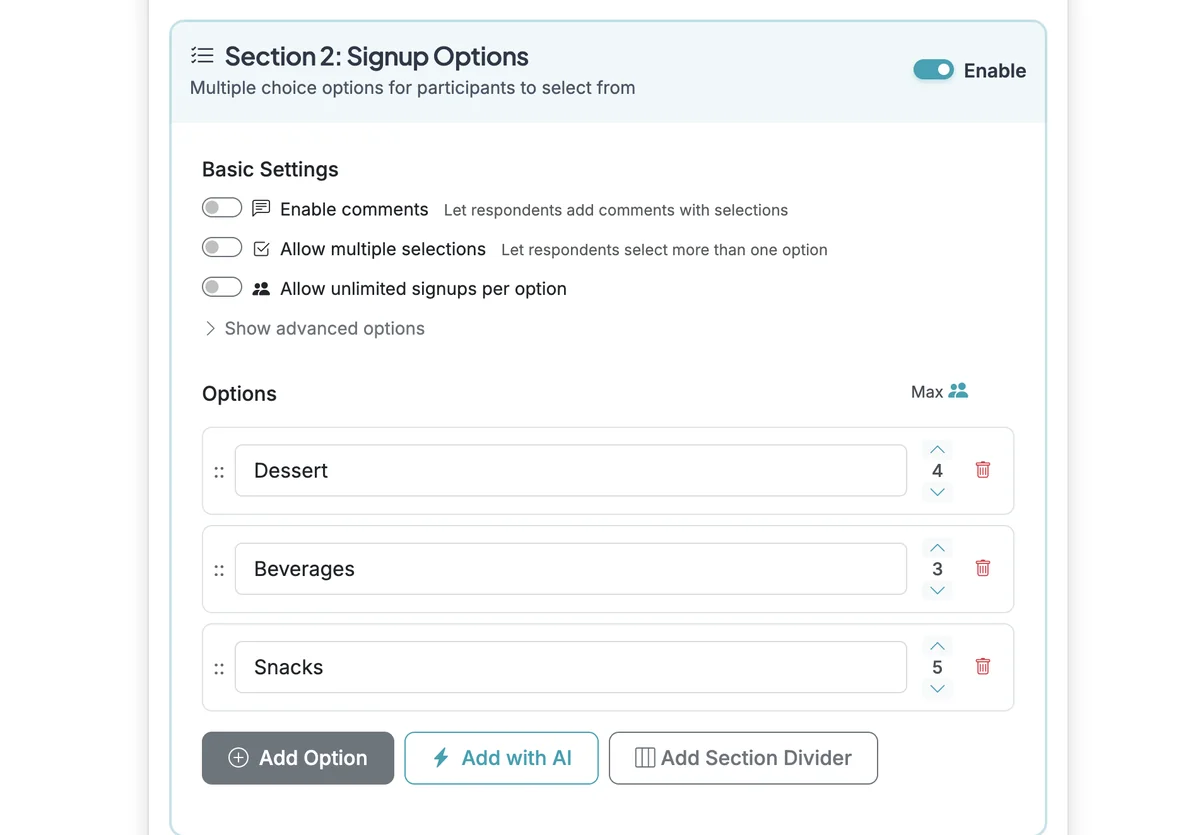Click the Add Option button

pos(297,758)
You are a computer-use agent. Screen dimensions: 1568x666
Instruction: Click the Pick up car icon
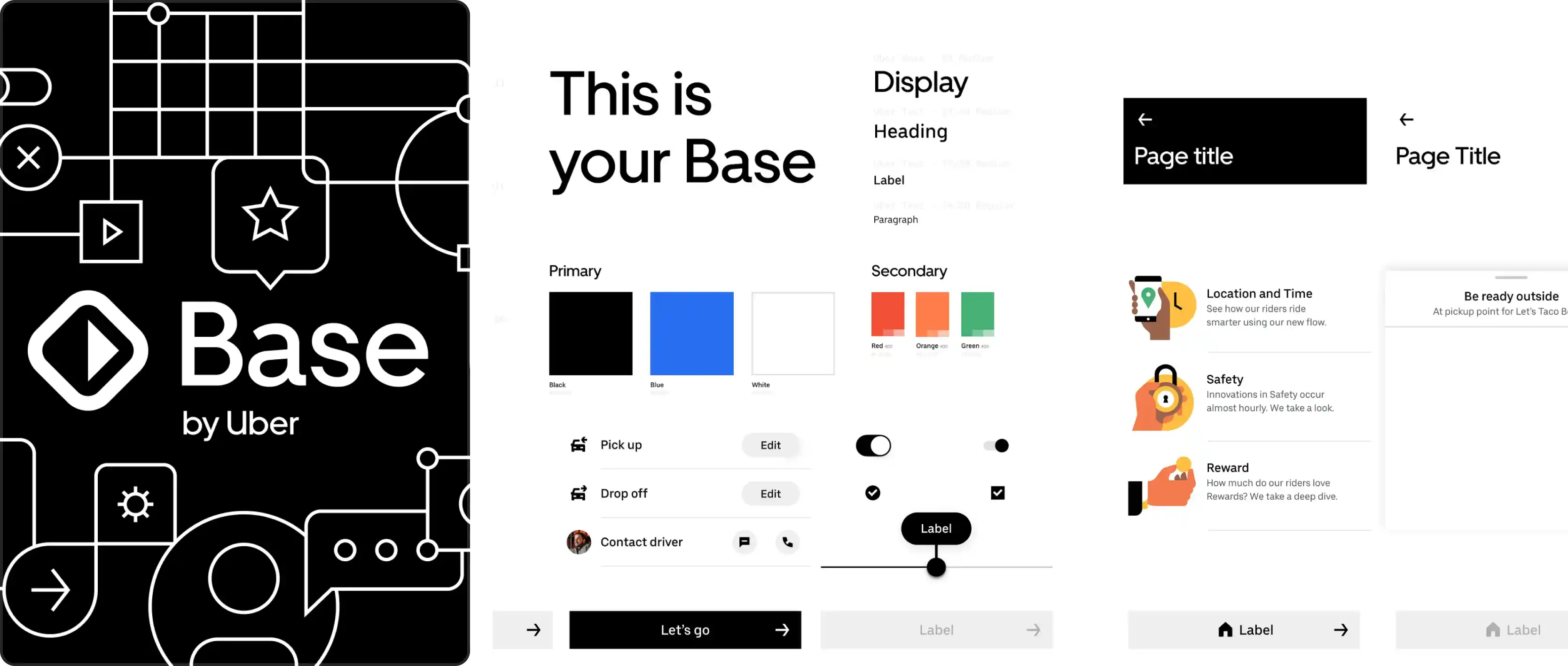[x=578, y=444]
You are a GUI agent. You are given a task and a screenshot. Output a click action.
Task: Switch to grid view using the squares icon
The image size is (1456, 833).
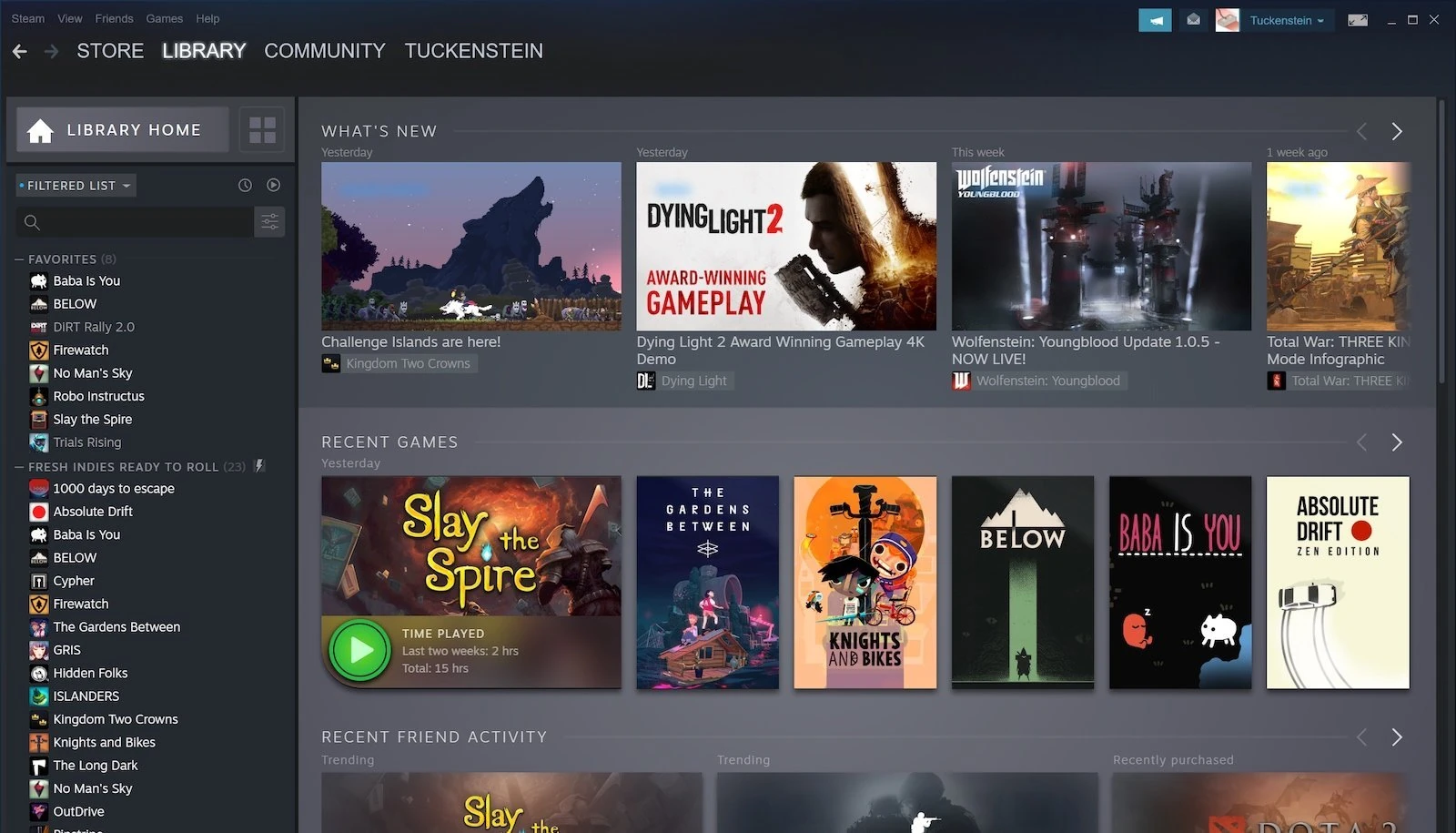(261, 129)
__________________________________________________
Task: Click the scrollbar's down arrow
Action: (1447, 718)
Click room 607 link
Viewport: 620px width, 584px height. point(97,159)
__________________________________________________
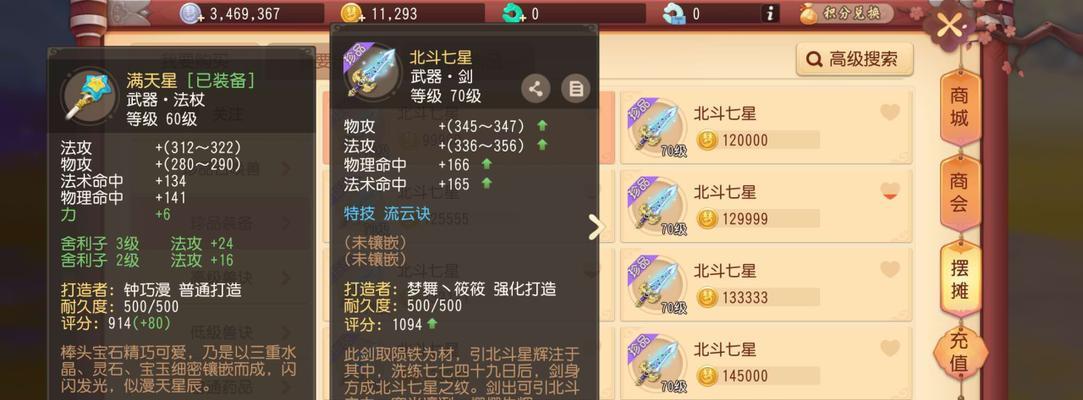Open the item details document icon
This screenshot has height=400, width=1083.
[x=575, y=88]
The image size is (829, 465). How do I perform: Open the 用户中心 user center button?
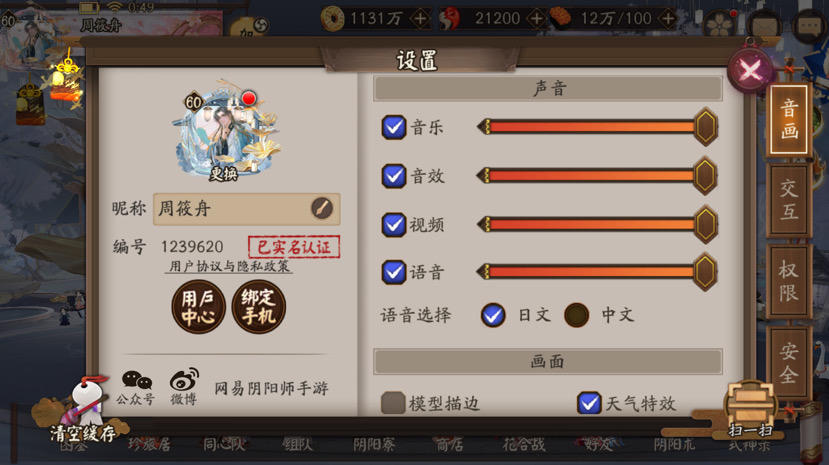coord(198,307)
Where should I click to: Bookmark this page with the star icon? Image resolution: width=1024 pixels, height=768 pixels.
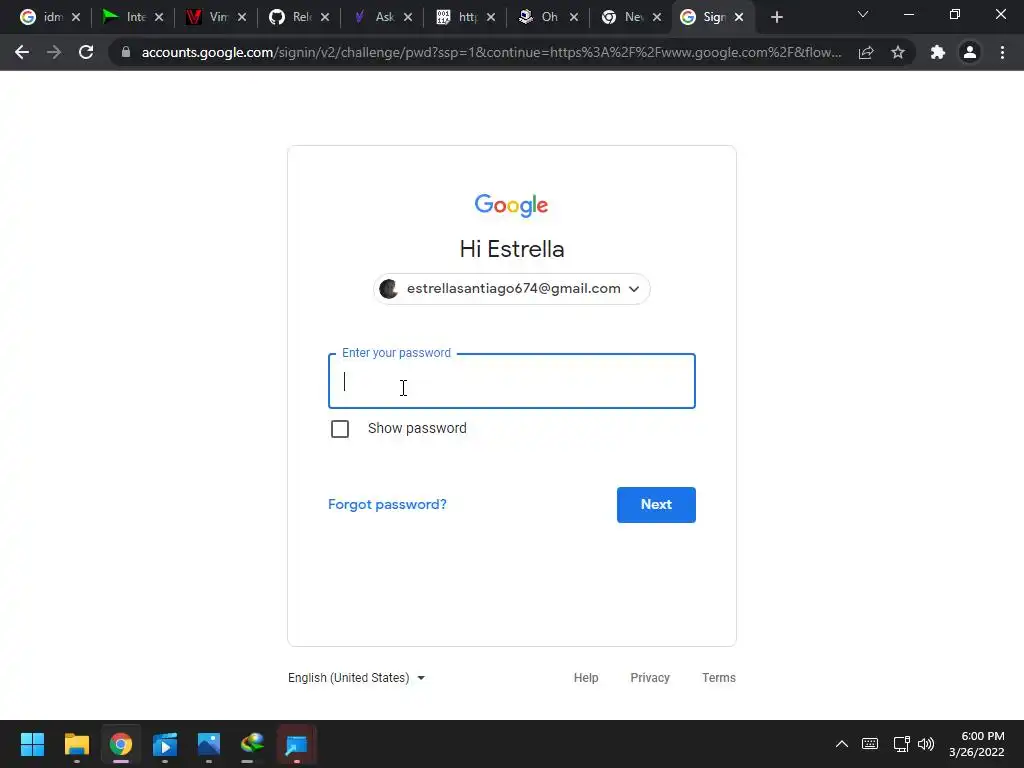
__________________________________________________
# Exercise details:
Begin at the line in the listing that has "Open the item details document icon" and stop after the line that has "Where should I". Write those lines out again with "star icon" renamed to "star symbol", leave everything else as it is, and leave out the pictures.

# Exercise answer:
Open the item details document icon
This screenshot has height=400, width=1083.
[x=575, y=88]
The image size is (829, 465). How do I perform: Open the 用户中心 user center button?
coord(198,307)
Where should I click to: Bookmark this page with the star symbol? Image resolution: width=1024 pixels, height=768 pixels.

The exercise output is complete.